To the left you can see some label data plotted. The blue is labeled true and red false.
This iteration of code improves the Sketchpad class significantly. Arrow keys now allow you to move forward and backward between the different plots and the name of the actively displayed graph is displayed in the upper left corner. Previously, the Sketchpad only drew circles, but I’ve added the ability for it to draw squares and Xs (took a page from Octave).
Okay, so how did the logistic regression do? You can see to the right the hypothesis plotted. It comes pretty darn close with 98.7% correctly labeled with a modest iteration count of 1.5k
Maybe it was because a large portion of the code is shared, I found that once the underlying math was solid, Logistic Regression just worked. If I crank up the iterations to 10x, I get a 99.9% of my data correctly labeled. At 15x, I achieve 100%.
Obviously this is an extremely simple dataset. It was generated by labeling anything to the right of a slope to be true… so for more complex datasets, I’m sure 100x iterations or more will be necessary.
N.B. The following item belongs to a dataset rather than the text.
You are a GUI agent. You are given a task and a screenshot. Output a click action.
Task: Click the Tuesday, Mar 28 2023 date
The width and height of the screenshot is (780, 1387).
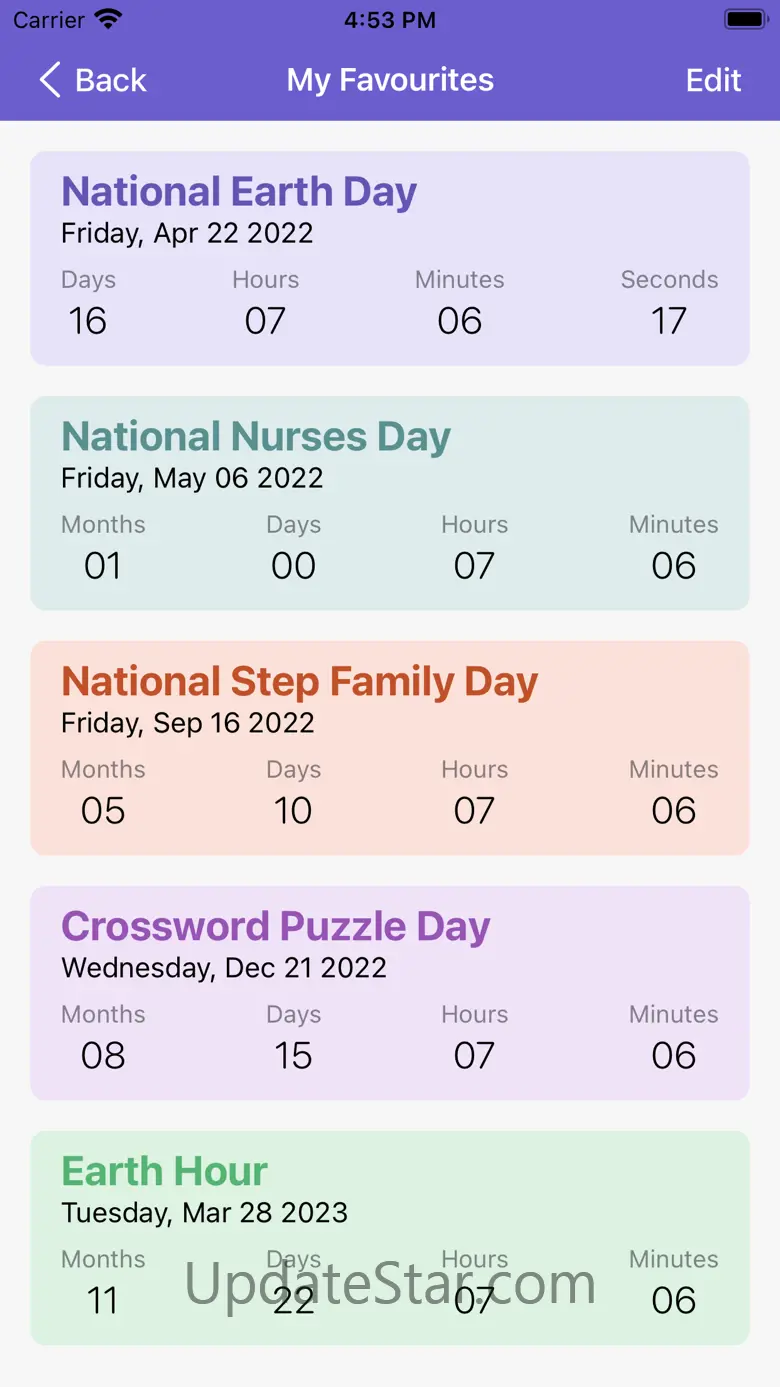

I definitely feel the need to crack open the Numerical Recipes book and find more sophisticated function minimizing algorithm.
At 100k iterations, the Gradient Descent process took a noticeably longer time to compute for Logistic Regression than a comparable Linear Regression counterpart. I’m guessing that this has to do with a more mathematically intense Sigmoid function. At some point, I’ll go through and profile the hell out of the code to see where my hotspots are. My assumption is that my inefficient Matrix math will be the leading offender.. but complex math like Sigmoid or Log are likely good low hanging fruit for optimization.